Segment Start: Task inputs
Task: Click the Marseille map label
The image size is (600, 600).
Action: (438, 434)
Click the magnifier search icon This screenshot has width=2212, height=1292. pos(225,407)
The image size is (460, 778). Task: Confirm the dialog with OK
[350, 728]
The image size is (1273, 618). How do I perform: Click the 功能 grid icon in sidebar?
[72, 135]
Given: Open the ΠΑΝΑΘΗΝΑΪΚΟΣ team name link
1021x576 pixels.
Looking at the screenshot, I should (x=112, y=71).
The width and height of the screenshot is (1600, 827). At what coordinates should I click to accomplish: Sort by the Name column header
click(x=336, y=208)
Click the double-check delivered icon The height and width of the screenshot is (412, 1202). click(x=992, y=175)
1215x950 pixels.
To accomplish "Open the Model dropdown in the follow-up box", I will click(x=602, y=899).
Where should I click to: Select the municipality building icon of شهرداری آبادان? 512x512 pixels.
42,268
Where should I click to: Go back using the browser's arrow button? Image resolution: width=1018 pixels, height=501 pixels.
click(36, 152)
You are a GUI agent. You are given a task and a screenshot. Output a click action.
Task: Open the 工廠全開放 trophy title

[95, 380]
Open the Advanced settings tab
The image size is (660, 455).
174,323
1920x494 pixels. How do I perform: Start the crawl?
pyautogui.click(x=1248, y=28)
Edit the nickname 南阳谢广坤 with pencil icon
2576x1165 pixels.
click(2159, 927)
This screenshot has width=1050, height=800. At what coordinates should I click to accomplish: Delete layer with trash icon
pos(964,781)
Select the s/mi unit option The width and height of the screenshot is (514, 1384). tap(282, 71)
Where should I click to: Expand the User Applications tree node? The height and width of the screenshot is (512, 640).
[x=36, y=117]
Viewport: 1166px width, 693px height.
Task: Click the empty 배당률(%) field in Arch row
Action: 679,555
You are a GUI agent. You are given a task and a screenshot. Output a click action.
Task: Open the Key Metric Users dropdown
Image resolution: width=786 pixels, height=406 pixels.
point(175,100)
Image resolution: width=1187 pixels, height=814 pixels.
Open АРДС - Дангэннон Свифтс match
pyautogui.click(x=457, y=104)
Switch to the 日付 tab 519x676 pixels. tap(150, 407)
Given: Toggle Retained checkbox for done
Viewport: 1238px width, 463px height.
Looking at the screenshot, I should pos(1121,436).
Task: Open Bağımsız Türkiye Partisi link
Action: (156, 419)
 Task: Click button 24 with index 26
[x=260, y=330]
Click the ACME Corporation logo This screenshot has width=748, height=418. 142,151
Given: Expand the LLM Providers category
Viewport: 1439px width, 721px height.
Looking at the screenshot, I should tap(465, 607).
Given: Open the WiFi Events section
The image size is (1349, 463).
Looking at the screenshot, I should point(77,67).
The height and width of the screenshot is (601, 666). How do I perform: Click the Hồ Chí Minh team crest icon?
Segment End: Task inputs
• Task details:
Check every line above for the string "team", and copy the ones that have it.

• Response to this task:
Given: Open the ΠΑΝΑΘΗΝΑΪΚΟΣ team name link
The height and width of the screenshot is (601, 666). How do I perform: Click the Hồ Chí Minh team crest icon?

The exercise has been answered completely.